Cultura & Società
Una nuova «questione» della lingua italiana
Da allora il movimento dell’italiano è stato, si può dire, ancora più rapido e complesso. Il processo di diffusione della lingua nazionale, scritta e parlata, presso parlanti e ceti in precedenza dialettofoni è andato talmente avanti che possiamo dire, statistiche alla mano, che solo da poco si è completato, seppur con grave ritardo rispetto agli altri paesi europei, quel cammino di unificazione linguistica, iniziato, almeno per quanto riguarda il parlato, in gran parte solo con l’Unità politica. Oggi l’italiano è la lingua di tutti gli italiani, anche di quelli che continuano ad usare ancora normalmente il dialetto in famiglia, con gli amici e sul luogo di lavoro. Si tratta, contrariamente alle previsioni pasoliniane, di una lingua molto eterogenea, una lingua nella quale la componente tecnico scientifica è importante, ma non è certo la sola: l’italiano dei giovani è diverso da quello dei vecchi, l’italiano di un lombardo è diverso da quello di un fiorentino, l’italiano di uno scienziato è diverso da quello di un romanziere. E la capacità di scrivere e parlare la lingua nazionale varia molto, come è ovvio, a seconda del livello culturale delle persone.

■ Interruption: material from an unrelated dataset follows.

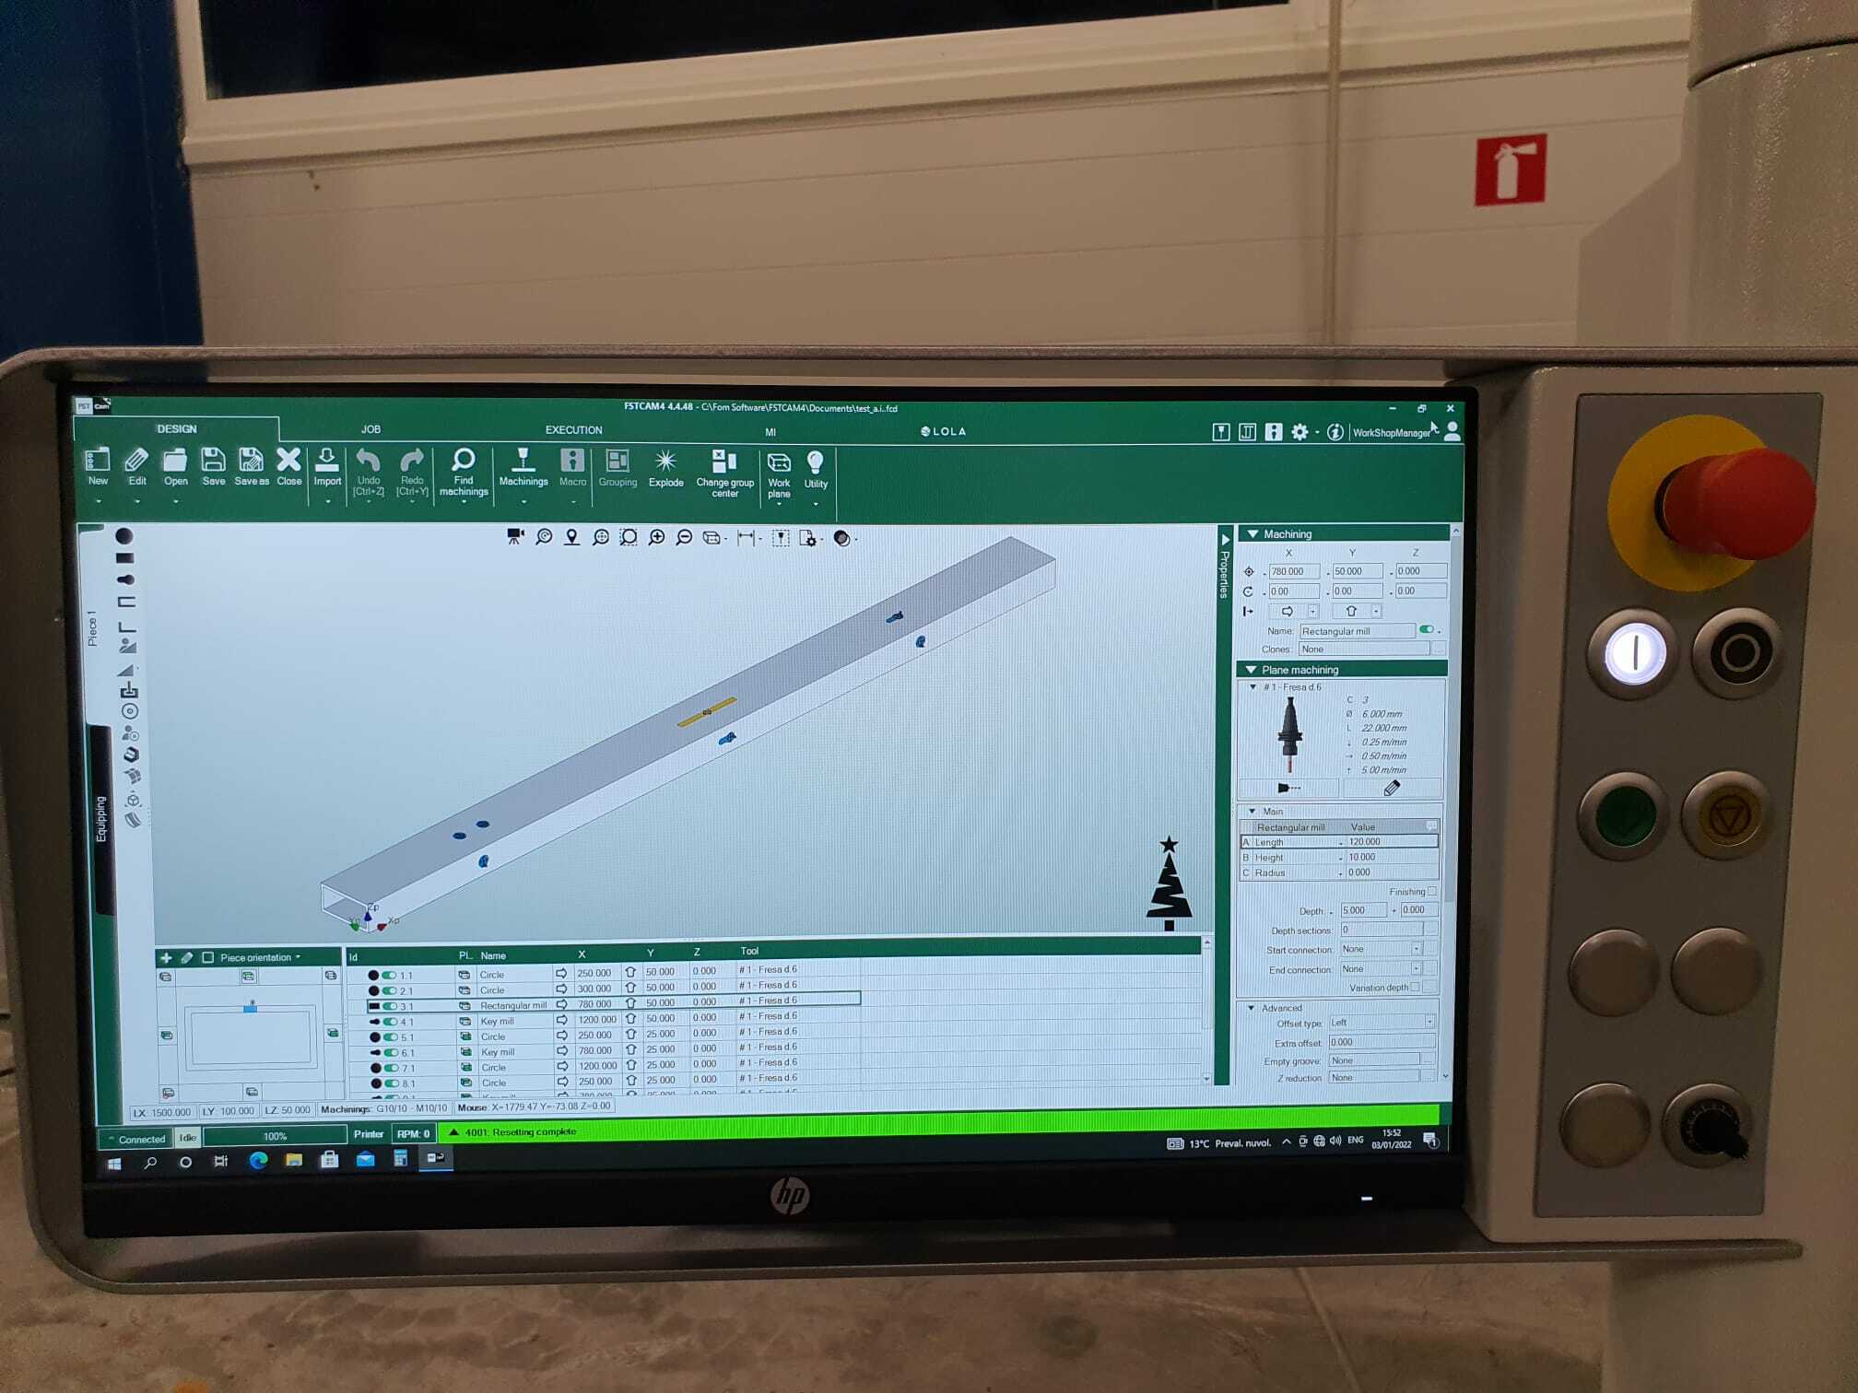The width and height of the screenshot is (1858, 1393).
Task: Switch to the EXECUTION tab
Action: [573, 430]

L’italiano si presenta oggi in Europa in duplice veste: come lingua di un’illustre tradizione letteraria e culturale, molto richiesta nelle scuole, nelle università, negli istituti di cultura di tutto il mondo (anche per la fortuna del «made in Italy», della cucina e del turismo italiano), ma anche come lingua «giovane», nella quale gli stessi italiani non credono a sufficienza. Ecco che allora la questione della lingua, che oggi si ripropone con grande forza, non è più questione solo nazionale, ma questione tipicamente internazionale e in particolare europea. Occorre infatti che la nostra lingua sappia svolgere, in un’Europa istituzionalmente plurilingue, il ruolo che le compete, occorre che sappia intrecciare strettamente la sua storia e il suo futuro a quelli delle altre lingue ufficiali europee che tutte insieme richiedono di essere tutelate e valorizzate.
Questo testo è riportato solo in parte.